Резонно. Дальше идет довольно приличный перечень литературы, который и предстоит «обскакать». Тут и «Война и мир», и «Анна Каренина», и «Мадам Бовари», и «Красное и черное» – из того, что хорошо известно. В связи с Достоевским отбор выглядит так: «Братья Карамазовы» и еще два любых его романа (вроде как и неважно, каких именно. Немного обидно за Ф.М.).
Дальше – о ужас! – весь Тургенев. Непременно весь! Ф.М., наверное, перевернулся. Получается, что можно вообще без Гоголя и Пушкина. Хотя обскакивать их все равно некому, это уж точно. Я читал «Поворот винта»5, мне понравилась эта история. Я рад, что она удостоена быть в этом списке, но «Чертогон» Лескова и «Черный монах» Чехова явно не хуже!
Все-таки я увлекся этой идеей – составить и для себя некий список (хоть какой-нибудь, но список!). В этом есть что-то американское, а побыть американцем хотя бы на бумаге очень хочется. Действительно, почему бы не иметь перед собой список актеров и ролей, которые следует превзойти? Где же мое честолюбие? Я буду это делать на полном серьезе, естественно, исходя из того, что видел.

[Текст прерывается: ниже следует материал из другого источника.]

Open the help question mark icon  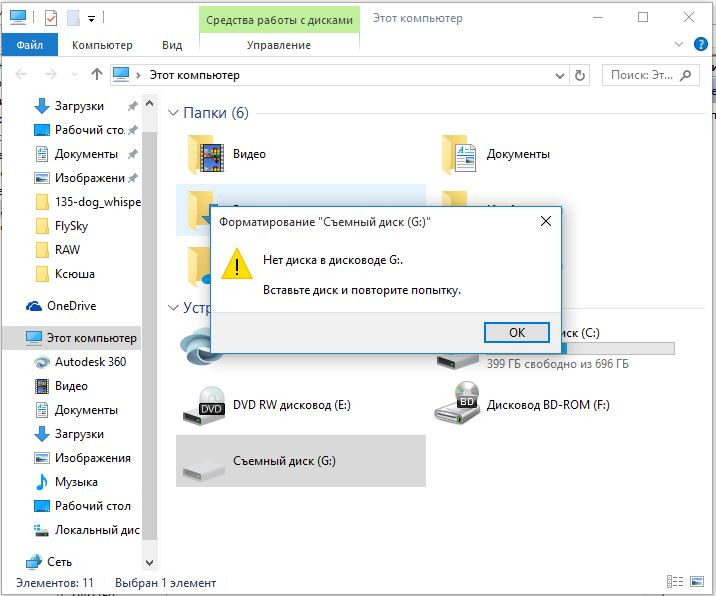(701, 45)
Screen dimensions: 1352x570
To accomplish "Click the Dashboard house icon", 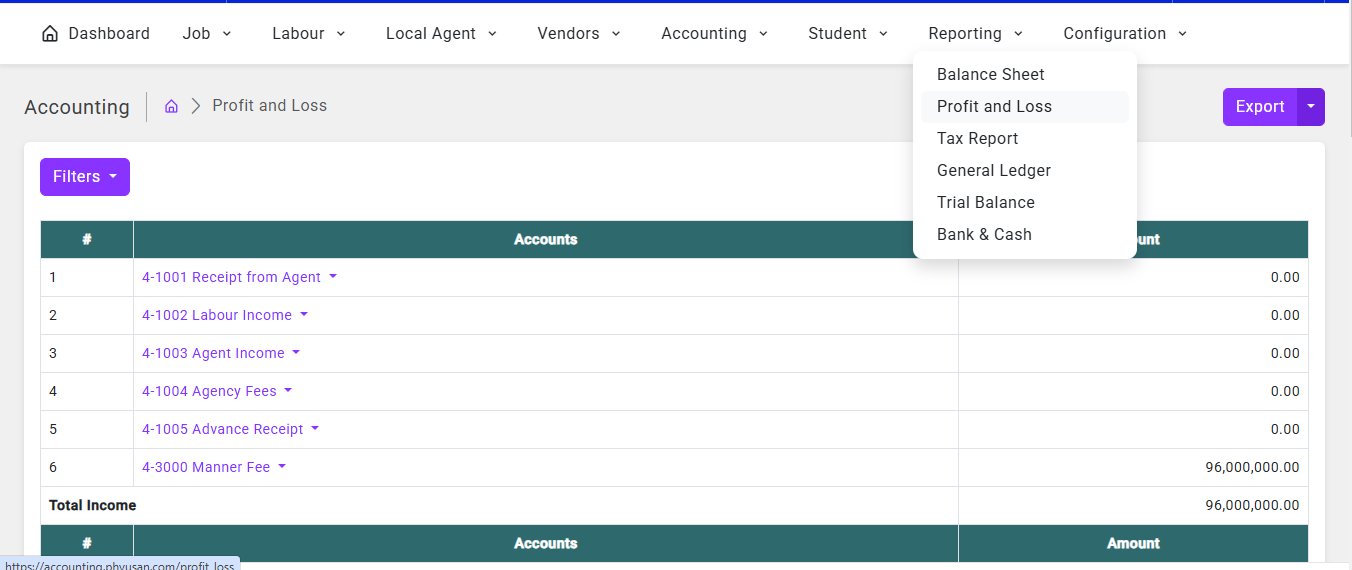I will (x=50, y=33).
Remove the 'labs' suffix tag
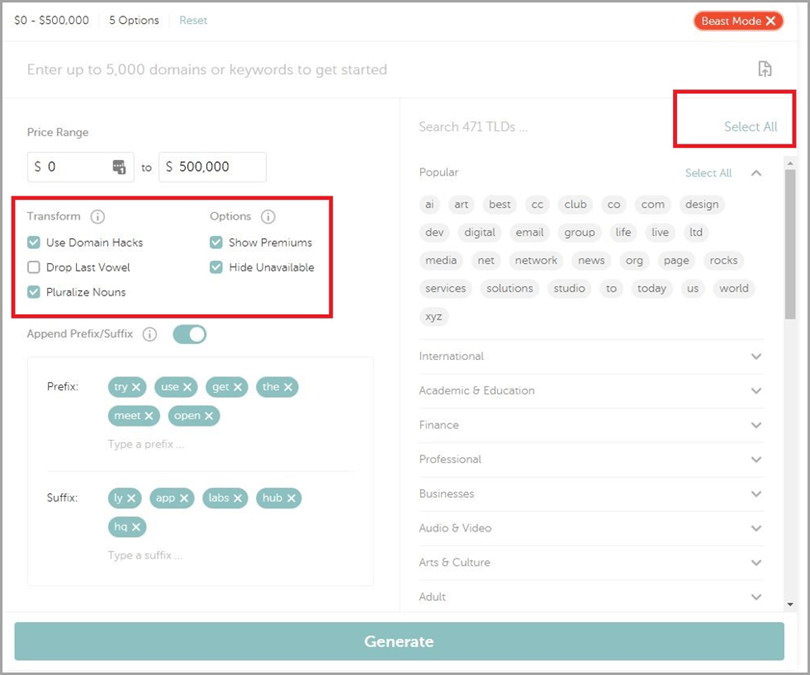Screen dimensions: 810x675 [x=238, y=498]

Романов в «Живом трупе». Безусловно, номер один. Ни у кого не встречал такой чистоты, первозданности. Опровержение того, что лицедейство – грех. Вообще никакого лицедейства! Уже хотя бы потому нужно было распределиться после МХАТа в Киев, чтобы его увидеть. Это не странная, не манерная первозданность, не излом. Это невесомость, как будто едва видимый нимб стоял над ним. При всем этом, неземном, непревзойденная земная техника, которую нужно записывать и издавать в учебниках.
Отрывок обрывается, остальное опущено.